Problem description — When the line containing "Instruction: Expand the Record Type dropdown" is found in the data below, give it again along with every later line, exactly; drop the pictures.

Input material —
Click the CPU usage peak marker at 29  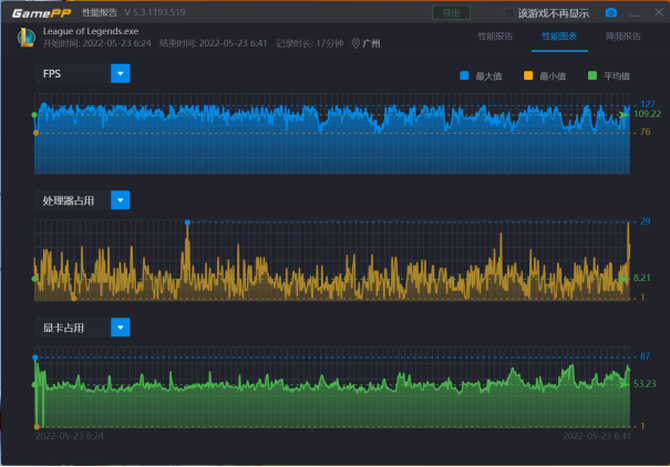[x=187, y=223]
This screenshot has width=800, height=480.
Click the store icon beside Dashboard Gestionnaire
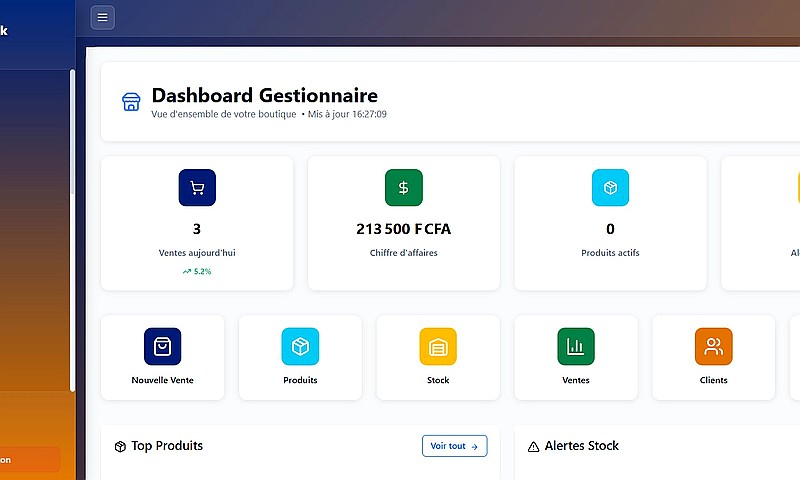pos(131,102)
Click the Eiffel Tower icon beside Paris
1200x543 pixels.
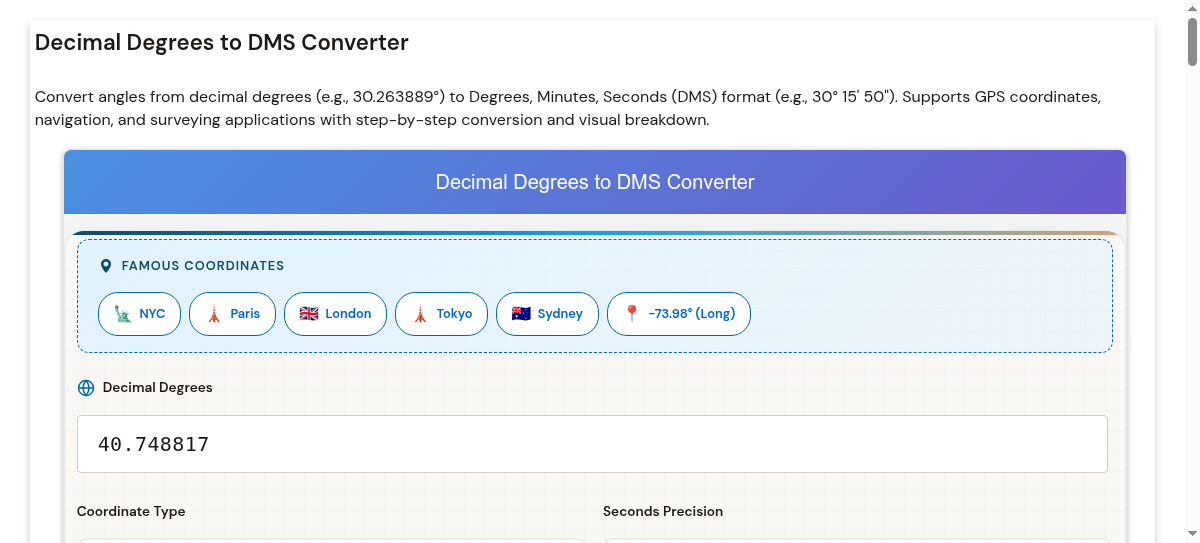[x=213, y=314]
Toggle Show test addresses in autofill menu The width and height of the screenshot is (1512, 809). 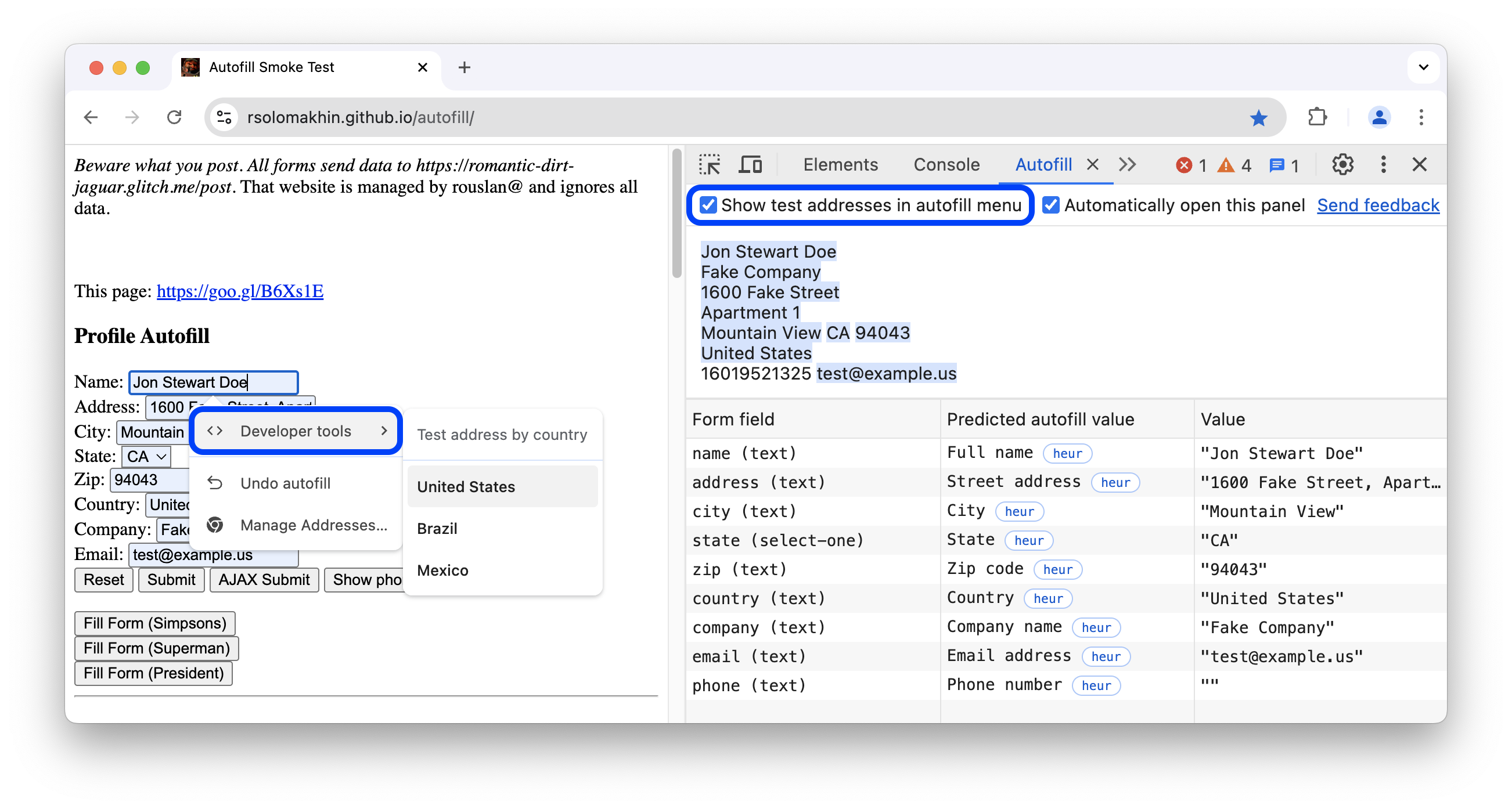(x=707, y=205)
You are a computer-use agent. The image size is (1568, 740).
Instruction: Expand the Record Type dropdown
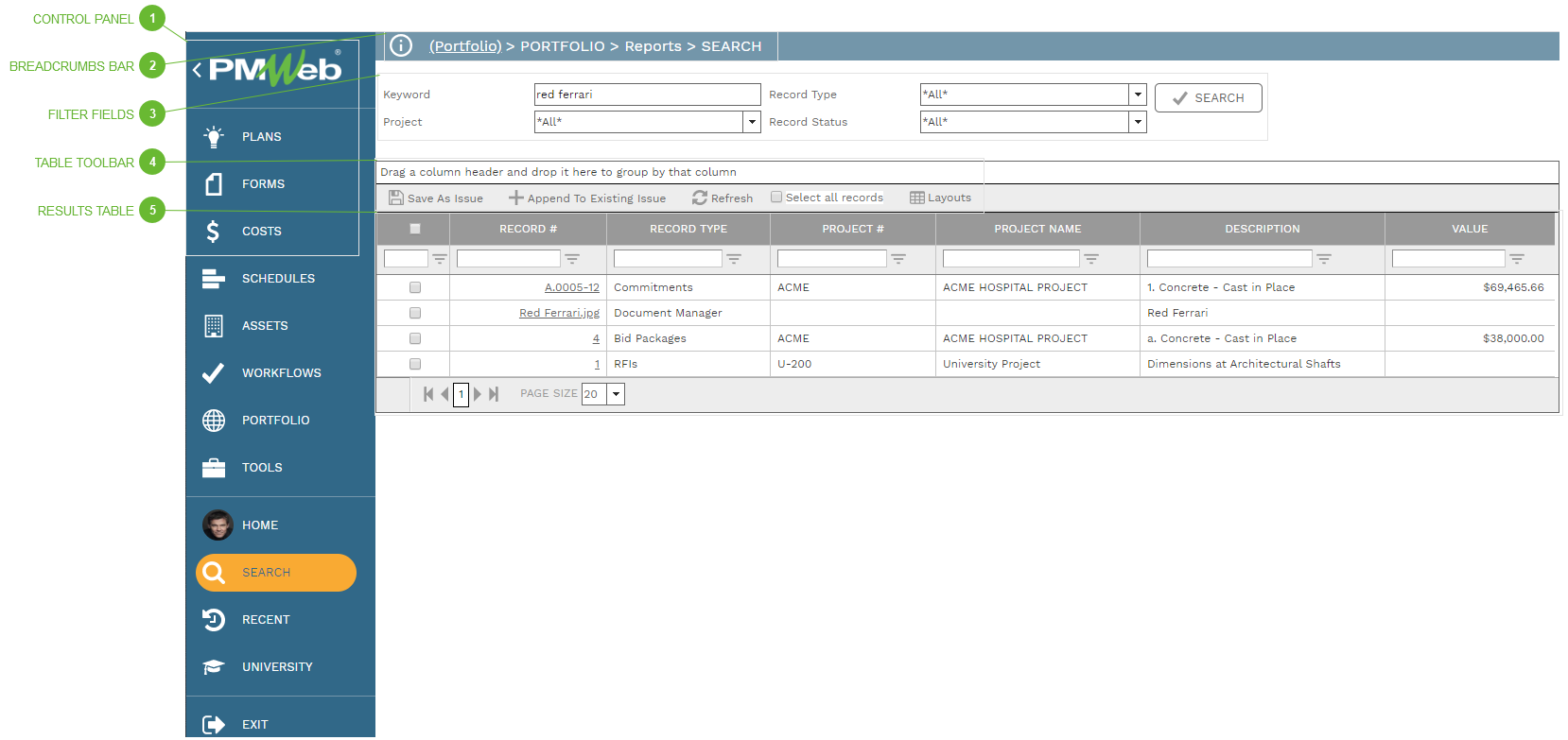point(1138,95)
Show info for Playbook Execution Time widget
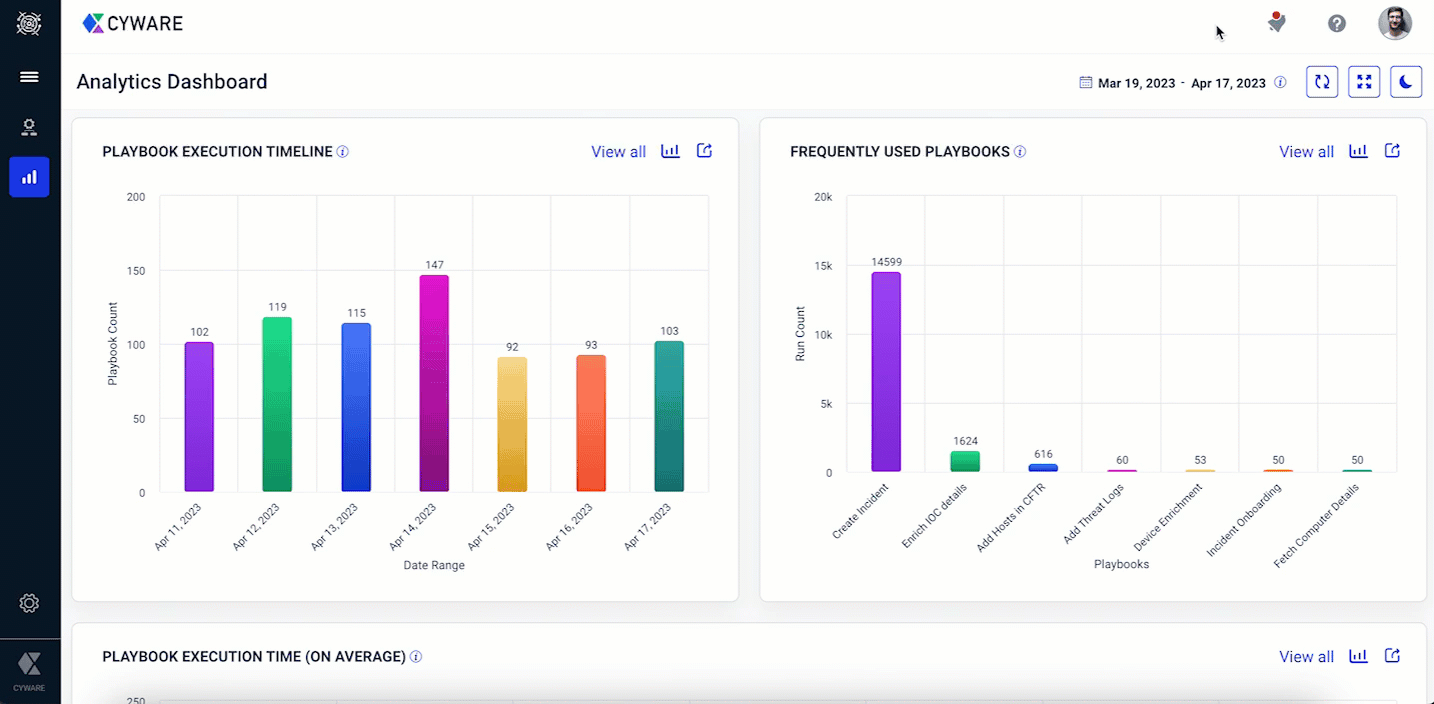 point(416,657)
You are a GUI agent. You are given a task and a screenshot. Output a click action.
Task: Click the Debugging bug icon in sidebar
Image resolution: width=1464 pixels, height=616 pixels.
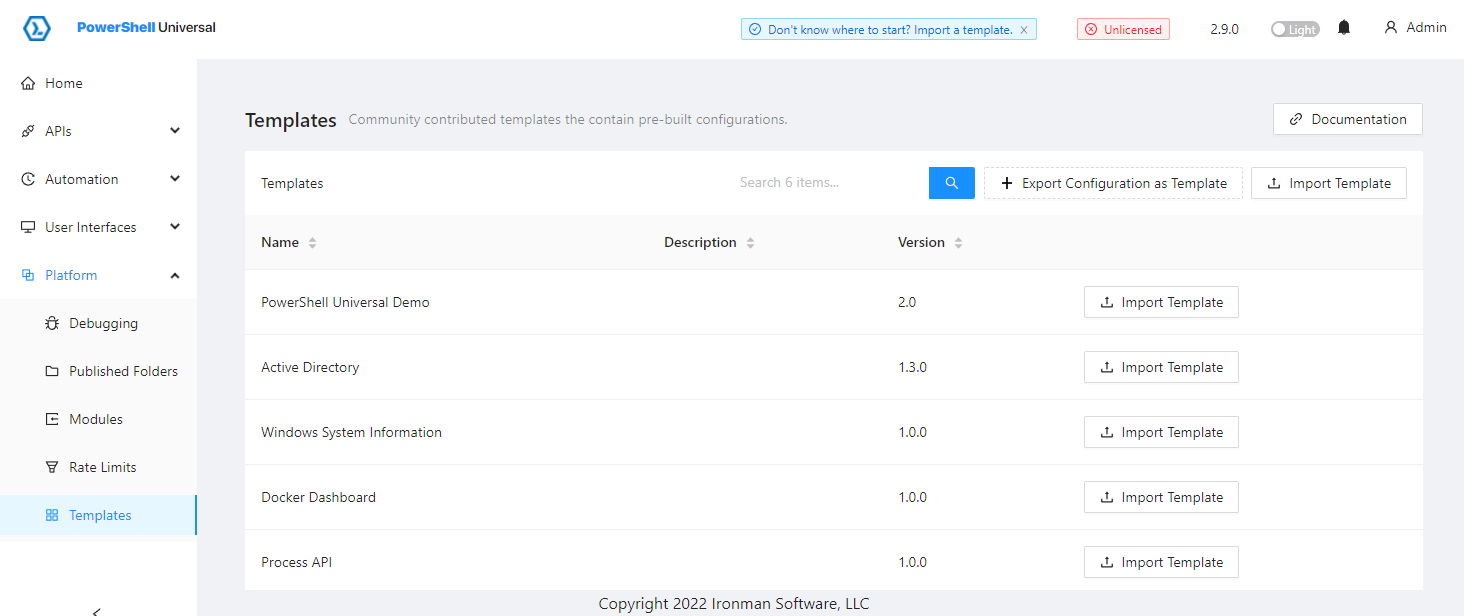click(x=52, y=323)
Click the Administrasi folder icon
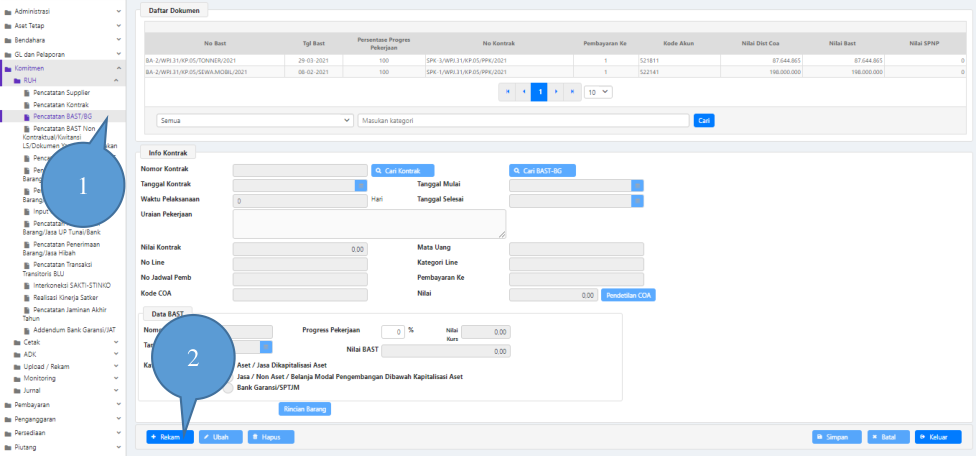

Problem solution —
Instruction: Expand the Record Type dropdown
point(1138,95)
Show info for Playbook Execution Time widget
 point(416,657)
You are a GUI agent. You are given a task and a screenshot. Output a click action.
Task: Click the Debugging bug icon in sidebar
Image resolution: width=1464 pixels, height=616 pixels.
click(x=52, y=323)
Click the Administrasi folder icon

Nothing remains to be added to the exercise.